The U.S. Ediscovery industry originated from the very broad Common Law requirement of “Disclosure” or “Discovery” in civil litigation. As digital data became the overwhelming source of data in most companies and organisations, “discovery” became “e-discovery”, the “e” standing for “electronic”. This obligation to disclose is practically non-existant in Civil Law systems.

According to a recent report published by Transparency Market Research, the global e-discovery market was worth USD 3.6 billion in 2010 and is expected to reach USD 9.9 billion in 2017, growing at a CAGR of 15.4% from 2010 to 2017. In the overall global market, the U.S. is expected to maintain its lead position in terms of revenue with 73% of global e-discovery market share in 2017. Another report, published by Research and Markets,  forecasts the Global eDiscovery market to grow at a CAGR of 15.56 % over the period 2011-2015.

The globalization of trade and data flows have lead to an increase in international litigation, with, in Common Law based jurisdictions, the accompanying need for global data collections to satisfy the Common Law “Duty to Disclose” in civil litigation.

Just as the EU Data Protection reform has caused undeniable ripple effects worldwide, the U.S. Edsicovery boom has had an impact on the global practice of law.

For example, at the recent LawTech Europe Congress 2012  held in Prague, CZ, on 11/12/12, I was impressed by the overwhelming interest expressed in U.S. based Ediscovery technologies for application in local internal and Government investigations in bribery, corruption and fraud allegations within EU companies, and, to a lesser extent, for application in cross-border ediscovery procedures.

It is in the particular case of cross-border ediscovery, conducted in the context of U.S. civil litigation, that the clashes between local, EU-style data protection regimes and the need for transfer of data to the U.S., are the most acute and problematic.

In order to solve this very complex problem, I believe, in line with the Sedona Conference‘s philosophy, that dialogue is of the utmost importance. In the case of U.S. cross-border ediscovery in the EU, this dialogue takes on the additional dimension of a dialogue between two vasltly different legal systems: the Common Law system of the U.S. and the Civil Law system of the majority of EU member states. These different legal systems are cause for many misunderstandings between EU and US legal practitioners. On the one hand, U.S. attorneys and judges need to become more familiar with the EU Data Protection regime, and on the other hand, the EU member states’ attorneys, in-house counsel and Data Protection Authorities (DPAs) need to become more familiar with U.S. ediscovery obligations.

In the past, I have explained basic EU Data Protection concepts to U.S. legal practitioners.

At the  LawTech Europe Congress 2012, I attempted to explain U.S. Ediscovery principles to an audience, consisting mainly of Civil Law practitoners.
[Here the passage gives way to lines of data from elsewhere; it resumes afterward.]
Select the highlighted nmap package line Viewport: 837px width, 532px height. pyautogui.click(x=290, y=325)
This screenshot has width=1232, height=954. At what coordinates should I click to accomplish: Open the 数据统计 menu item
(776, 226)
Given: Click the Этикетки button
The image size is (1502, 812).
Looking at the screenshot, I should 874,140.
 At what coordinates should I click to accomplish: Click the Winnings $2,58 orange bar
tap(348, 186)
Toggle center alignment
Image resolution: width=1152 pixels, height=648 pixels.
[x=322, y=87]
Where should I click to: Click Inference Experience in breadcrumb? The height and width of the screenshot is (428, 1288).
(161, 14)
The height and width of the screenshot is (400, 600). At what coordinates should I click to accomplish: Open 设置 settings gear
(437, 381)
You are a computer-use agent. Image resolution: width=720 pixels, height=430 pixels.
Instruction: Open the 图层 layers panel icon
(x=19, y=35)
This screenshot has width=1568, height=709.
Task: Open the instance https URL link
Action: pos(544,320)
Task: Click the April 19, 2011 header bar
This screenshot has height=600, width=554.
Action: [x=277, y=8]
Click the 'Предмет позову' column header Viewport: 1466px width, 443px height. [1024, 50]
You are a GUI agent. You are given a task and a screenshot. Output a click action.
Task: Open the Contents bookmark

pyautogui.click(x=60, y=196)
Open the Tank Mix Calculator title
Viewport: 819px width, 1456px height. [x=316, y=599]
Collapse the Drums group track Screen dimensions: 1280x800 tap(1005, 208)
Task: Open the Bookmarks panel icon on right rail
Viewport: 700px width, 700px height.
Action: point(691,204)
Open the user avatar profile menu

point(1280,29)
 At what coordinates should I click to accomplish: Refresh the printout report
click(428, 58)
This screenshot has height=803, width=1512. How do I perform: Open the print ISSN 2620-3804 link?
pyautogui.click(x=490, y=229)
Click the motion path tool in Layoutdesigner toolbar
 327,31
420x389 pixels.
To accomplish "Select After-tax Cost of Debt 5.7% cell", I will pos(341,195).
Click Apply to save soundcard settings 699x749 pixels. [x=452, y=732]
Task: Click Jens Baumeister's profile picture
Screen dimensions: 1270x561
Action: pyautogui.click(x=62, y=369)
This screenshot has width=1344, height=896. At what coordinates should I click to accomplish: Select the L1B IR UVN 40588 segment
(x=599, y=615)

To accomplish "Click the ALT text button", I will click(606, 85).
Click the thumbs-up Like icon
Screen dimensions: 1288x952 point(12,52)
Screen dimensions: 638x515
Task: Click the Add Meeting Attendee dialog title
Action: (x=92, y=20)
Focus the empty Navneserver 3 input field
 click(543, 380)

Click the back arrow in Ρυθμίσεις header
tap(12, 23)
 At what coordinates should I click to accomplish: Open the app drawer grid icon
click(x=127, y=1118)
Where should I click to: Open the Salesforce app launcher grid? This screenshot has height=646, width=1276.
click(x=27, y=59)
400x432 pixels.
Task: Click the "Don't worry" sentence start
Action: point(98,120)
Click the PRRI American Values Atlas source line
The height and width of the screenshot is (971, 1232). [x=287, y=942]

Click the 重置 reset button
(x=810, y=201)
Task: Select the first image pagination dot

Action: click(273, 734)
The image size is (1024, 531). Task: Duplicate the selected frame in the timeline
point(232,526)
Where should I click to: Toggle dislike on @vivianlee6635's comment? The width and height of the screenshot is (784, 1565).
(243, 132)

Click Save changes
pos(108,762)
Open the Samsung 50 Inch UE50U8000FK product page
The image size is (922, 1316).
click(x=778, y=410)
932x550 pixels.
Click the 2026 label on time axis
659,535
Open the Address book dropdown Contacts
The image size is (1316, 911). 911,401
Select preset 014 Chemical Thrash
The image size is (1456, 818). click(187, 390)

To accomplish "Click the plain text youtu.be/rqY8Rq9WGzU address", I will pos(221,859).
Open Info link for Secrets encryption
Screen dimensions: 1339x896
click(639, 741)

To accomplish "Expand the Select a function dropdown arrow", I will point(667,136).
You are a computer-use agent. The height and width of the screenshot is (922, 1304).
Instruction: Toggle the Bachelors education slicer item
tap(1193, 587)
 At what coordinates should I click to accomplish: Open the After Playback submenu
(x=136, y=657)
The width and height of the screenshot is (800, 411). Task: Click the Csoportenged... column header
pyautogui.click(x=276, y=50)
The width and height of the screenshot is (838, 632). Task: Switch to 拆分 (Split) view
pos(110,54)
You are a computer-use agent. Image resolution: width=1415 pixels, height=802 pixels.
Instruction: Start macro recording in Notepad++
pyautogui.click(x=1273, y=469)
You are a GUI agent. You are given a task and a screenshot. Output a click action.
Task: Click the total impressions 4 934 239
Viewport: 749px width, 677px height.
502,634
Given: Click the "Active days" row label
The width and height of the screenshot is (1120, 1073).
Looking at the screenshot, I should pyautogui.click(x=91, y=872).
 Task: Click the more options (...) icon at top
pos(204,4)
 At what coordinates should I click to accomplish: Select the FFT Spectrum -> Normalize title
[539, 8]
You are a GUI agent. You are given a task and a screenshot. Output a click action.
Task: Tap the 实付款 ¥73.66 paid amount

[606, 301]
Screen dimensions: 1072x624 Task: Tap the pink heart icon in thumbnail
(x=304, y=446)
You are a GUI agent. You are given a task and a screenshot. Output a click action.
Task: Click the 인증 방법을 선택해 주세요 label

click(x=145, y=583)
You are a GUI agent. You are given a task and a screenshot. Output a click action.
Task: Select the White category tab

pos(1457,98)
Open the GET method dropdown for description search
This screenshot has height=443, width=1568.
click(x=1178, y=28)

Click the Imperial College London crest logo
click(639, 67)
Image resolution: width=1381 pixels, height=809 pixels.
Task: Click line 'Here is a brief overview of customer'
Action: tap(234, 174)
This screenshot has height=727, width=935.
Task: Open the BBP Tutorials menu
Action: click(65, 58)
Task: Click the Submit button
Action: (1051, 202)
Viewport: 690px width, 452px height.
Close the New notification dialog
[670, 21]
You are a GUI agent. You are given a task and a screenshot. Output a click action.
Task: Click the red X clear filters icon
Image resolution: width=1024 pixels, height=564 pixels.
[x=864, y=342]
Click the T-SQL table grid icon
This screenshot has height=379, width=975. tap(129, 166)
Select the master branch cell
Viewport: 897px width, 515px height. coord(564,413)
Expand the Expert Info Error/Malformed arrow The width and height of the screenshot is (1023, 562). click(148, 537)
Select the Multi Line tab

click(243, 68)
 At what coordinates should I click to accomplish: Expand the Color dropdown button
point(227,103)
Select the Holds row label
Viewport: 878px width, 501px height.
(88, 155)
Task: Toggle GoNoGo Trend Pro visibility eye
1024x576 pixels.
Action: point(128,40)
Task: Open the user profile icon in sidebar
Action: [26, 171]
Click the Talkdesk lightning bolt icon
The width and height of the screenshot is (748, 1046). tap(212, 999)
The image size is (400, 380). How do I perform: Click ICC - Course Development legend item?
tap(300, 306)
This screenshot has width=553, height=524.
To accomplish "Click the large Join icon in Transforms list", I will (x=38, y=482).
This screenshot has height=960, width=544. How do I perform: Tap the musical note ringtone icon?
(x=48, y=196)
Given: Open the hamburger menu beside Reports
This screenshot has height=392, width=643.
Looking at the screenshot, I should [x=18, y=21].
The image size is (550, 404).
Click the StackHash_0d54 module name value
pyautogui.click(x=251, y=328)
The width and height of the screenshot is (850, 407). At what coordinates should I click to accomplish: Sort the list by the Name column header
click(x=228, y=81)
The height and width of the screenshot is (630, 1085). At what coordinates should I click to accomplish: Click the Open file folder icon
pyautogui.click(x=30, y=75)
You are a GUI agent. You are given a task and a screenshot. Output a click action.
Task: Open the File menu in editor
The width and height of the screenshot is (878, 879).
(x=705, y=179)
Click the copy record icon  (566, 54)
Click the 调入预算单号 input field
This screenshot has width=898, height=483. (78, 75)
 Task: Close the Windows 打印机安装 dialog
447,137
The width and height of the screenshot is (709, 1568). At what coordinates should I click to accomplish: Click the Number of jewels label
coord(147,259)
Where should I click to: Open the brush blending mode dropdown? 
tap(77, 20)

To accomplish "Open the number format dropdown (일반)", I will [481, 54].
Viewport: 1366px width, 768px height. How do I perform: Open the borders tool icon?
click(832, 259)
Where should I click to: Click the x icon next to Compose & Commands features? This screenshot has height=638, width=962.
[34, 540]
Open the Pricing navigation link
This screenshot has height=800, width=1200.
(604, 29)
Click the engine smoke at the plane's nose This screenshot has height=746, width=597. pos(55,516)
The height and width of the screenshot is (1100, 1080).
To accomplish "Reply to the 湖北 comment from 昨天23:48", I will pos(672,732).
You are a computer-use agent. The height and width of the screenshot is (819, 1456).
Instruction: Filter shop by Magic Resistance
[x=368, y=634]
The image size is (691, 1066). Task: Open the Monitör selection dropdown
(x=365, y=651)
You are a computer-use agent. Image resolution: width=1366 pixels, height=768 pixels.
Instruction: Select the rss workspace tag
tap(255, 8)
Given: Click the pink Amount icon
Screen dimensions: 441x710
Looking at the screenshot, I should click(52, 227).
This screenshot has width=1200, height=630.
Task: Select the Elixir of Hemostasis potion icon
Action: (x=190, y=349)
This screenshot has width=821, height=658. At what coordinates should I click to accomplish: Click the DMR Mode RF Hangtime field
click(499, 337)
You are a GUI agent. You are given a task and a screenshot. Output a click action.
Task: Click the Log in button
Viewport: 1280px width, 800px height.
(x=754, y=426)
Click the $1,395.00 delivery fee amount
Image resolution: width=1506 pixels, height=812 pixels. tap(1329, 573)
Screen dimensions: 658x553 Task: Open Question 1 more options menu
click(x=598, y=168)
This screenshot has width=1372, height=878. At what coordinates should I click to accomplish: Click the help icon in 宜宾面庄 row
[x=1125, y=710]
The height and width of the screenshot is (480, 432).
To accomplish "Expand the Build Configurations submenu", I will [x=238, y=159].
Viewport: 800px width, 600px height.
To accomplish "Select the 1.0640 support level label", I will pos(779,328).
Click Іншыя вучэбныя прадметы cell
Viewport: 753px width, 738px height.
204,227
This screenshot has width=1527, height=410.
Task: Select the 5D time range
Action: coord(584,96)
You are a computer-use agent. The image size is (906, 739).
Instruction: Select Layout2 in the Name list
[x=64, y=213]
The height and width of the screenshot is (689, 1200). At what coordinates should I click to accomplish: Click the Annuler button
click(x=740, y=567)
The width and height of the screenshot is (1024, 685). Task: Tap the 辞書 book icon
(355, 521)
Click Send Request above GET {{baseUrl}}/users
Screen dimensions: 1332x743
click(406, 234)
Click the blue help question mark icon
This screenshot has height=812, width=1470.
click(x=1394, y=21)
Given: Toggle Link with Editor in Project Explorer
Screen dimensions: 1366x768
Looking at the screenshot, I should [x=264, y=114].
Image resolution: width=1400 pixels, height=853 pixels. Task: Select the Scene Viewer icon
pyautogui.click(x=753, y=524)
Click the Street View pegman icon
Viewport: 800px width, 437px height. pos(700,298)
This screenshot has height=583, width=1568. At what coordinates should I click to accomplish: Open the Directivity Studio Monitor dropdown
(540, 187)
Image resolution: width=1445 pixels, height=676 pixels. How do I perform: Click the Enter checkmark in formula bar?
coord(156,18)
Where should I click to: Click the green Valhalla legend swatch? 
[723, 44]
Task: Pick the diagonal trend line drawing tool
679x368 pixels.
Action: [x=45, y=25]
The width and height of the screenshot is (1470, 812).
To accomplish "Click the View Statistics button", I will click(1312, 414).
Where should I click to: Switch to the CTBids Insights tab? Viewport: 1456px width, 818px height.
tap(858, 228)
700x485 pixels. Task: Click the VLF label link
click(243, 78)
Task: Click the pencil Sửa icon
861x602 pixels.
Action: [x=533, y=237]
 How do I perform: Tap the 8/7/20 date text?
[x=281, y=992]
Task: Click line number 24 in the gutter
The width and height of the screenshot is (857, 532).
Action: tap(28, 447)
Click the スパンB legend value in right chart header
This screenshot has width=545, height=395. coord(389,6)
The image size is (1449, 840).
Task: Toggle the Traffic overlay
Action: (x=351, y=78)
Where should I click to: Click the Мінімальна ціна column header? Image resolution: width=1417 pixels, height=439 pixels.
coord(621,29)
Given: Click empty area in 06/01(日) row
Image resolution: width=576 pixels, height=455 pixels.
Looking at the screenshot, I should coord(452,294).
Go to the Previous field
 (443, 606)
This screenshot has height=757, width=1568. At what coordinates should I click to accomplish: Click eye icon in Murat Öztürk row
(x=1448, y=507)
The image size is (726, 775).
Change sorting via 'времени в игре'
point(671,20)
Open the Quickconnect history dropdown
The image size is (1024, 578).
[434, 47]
The presentation can be heard here:

 

 

 

 The Sedona Conference Working Group 6, of which I am an active member, has worked relentlessly to achieve a dialogue between the EU Data Protection Authorities and US attorneys, in-house counsel and Federal Judges. It has published The Sedona Conference International Principles on Discovery, Disclosure and Data Protection in December 2011, which is now open for public comment. The Principles were very well received by the Article 29 Working Party, the EU Data Protection Authorities’ Advisory Body, presided over by Jacob Kohnstamm.

It is the hope of The Sedona Conference that its International Principles will become accepted as best practices, as a code of conduct by U.S. litigants and Judges, as well as by EU member states’ DPAs.

To paraphrase Viviane Reding: ..because litigation is a global challenge. In a world where borders are increasingly blurred, and where data moves at the speed of light, U.S. ediscovery rules matter beyond their borders.